Derrière la religion, les hommes peuvent s'enfermer comme dans un château fort. Le protestantisme de Paisley était un château fort. L'islamisme en est un autre. En Irlande la
situation politique a changé, Paisley le dur est aujourd'hui Premier Ministre et gouverne avec Martin McGuiness qui fut un des chefs républicains catholiques ; les deux hommes qui
se sont tant battus sont maintenant l'un à coté de l'autre ! Le protestantisme pur et dur de Paisley va évoluer, le « catholique » ne peut plus être pour lui le diable ! Ici le
renversement politique libère le religieux.
Dans les pays musulmans il y a aussi, bien sûr, une relation entre politique et religion: l'islam évoluera à condition que les régimes politiques évoluent, que la liberté de parler,
d'écrire, devienne une réalité. En Afrique du Nord, en Egypte on est loin de cela. D'un côté, des régimes politiques tout à fait intolérants, de l'autre un fondamentalisme
religieux d'une parfaite rigidité ; les deux s'épaulent pour verouiller la société. Il n'y a pas d'évolution possible.
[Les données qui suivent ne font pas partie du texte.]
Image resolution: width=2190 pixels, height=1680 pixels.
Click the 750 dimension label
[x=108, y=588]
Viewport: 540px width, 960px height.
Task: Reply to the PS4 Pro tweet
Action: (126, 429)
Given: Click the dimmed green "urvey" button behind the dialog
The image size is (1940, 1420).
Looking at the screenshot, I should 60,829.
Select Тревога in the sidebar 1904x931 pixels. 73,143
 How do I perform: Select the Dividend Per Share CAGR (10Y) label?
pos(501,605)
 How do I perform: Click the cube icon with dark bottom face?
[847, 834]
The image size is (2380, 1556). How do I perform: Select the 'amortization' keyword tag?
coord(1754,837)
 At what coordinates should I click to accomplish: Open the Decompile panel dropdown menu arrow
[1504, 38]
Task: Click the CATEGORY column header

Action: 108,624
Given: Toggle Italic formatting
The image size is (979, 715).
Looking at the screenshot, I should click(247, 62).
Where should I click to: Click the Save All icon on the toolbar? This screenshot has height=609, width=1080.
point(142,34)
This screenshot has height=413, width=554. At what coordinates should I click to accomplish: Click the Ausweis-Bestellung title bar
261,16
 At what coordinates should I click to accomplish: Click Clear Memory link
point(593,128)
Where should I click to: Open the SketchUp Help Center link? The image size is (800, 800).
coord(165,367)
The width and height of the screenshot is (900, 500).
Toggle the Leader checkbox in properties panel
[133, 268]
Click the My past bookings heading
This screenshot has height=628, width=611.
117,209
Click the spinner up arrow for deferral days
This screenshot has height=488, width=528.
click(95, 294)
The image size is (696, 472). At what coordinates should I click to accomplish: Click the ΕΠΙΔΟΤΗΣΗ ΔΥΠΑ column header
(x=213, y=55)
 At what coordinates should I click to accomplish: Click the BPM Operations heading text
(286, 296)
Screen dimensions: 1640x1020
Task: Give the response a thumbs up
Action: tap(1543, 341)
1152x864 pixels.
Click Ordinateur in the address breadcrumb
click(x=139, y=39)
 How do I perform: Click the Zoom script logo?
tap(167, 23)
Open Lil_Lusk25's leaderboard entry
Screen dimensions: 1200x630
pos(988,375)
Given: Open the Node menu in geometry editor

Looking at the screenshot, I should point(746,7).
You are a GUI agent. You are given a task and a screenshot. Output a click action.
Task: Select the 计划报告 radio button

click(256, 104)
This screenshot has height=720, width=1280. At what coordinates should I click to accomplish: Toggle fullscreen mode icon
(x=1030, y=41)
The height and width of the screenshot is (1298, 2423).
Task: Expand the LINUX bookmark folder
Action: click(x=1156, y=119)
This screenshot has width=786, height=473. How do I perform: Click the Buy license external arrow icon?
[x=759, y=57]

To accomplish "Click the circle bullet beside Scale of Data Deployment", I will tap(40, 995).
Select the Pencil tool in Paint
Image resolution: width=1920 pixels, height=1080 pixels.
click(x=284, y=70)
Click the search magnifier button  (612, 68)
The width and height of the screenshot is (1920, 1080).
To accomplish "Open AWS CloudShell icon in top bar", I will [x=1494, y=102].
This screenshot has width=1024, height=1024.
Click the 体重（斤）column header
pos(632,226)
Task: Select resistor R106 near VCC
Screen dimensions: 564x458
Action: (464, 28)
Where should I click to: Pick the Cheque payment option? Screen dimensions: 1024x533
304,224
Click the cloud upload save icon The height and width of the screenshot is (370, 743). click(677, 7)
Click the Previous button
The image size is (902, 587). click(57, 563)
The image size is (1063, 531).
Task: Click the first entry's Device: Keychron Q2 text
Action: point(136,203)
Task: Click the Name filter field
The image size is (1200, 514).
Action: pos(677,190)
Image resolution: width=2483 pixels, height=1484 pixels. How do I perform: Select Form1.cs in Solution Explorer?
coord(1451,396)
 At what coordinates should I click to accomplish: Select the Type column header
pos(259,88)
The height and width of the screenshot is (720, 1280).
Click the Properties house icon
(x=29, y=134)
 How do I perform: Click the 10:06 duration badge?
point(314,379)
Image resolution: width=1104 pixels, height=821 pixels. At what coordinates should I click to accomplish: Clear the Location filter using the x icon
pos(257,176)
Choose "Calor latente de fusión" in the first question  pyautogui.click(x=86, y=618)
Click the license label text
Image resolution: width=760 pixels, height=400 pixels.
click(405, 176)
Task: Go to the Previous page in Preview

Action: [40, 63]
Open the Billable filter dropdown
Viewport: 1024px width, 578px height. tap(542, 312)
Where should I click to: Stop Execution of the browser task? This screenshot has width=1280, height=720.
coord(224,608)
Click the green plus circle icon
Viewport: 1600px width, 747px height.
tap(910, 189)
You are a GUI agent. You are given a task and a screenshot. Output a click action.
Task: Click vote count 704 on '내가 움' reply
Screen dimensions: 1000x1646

Au Caire j'ai connu Faraj Foda, c'était un vrai musulman et un
démocrate, un intellectuel libre, il parlait ouvertement, publiquement du Coran et de bien d'autres choses ; chez lui il me montra les affiches qu'il imprimait pour sa campagne
électorale alors qu'il était candidat à l'assemblée législative d'Egypte : elles portaient le croissant et la croix. Faraj Foda était un homme merveilleux et courageux. En 1992 il
fut assassiné. Je suis convaincu que l'évolution politique de ces pays servirait grandement l'islam.